"nothing here has surprised me. least of all, the presence of Anatole Ngemba. one morning he was here, and every day after that, holding a burning tin cup of bitter tea to my mouth and repeating my name, 'Beene-Beene.' the truest truth. for my whole sixteen years i've rarely thought i was worth much more than a distracted grumble from God. but now in my shelter of all things impossible, i drift in a warm bath of forgiveness, and it seems pointless to resist. i have no energy for improving myself. if Anatole can wrap all my rattlebone sins in a blanket and call me goodness itself, why then i'll just believe him. that is all i can offer by way of explaining our surprising courtship. as i wake up out of my months-long sleep, i find the course of my life has narrowed right down, and i feel myself rushing along it like a flood of rich, red mud. i believe i'm very happy.  
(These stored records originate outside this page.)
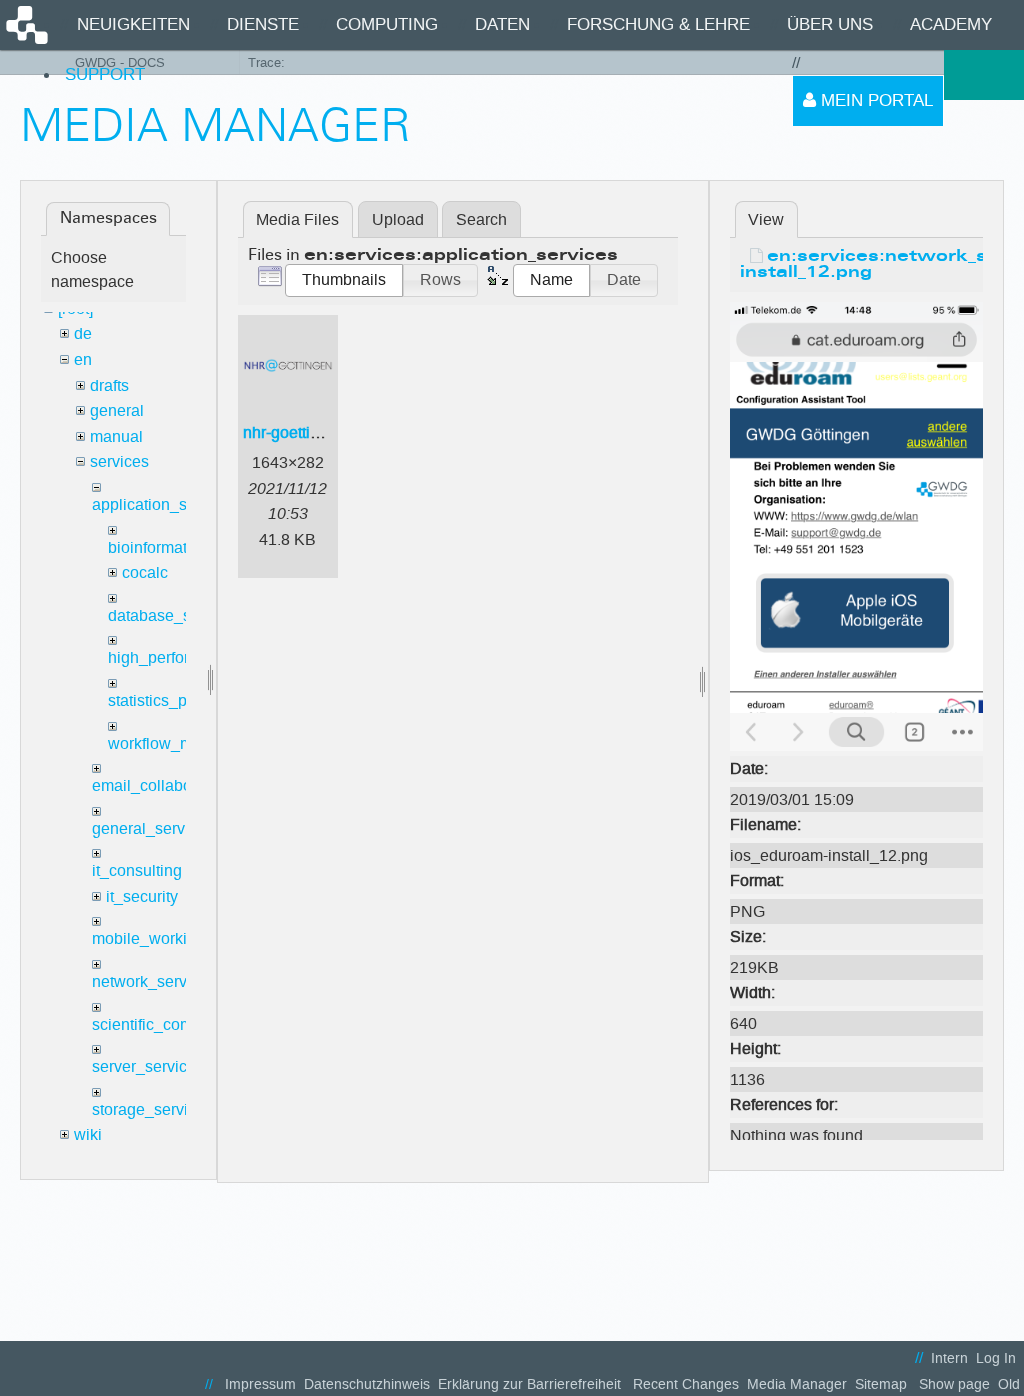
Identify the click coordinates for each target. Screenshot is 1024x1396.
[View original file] (856, 525)
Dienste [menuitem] (263, 24)
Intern (949, 1358)
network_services (154, 981)
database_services (175, 615)
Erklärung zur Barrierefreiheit (529, 1384)
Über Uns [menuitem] (830, 24)
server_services (148, 1066)
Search (481, 219)
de (83, 333)
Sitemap (881, 1384)
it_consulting (137, 870)
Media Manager (797, 1384)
Anatole banished the honey-colored ache of malaria and guilt from my blood. by Anatole i was shattered and assembled, by way of Anatole i am delivered not out of my life but through it. 
love changes everything. i never suspected it would be so. requited love, i should say, for i've loved my father fiercely my whole life, and it changed nothing. but now, all around me, the flame trees have roused from their long, dry sleep into walls of scarlet blossom. Anatole moves through the dappled shade at the edges of my vision, wearing the silky pelt of a panther. i crave to feel that pelt against my neck. i crave it with a predator's impatience, ignoring time, keening to the silence of owls."

the poisonwood bible.  barbara kingsolver.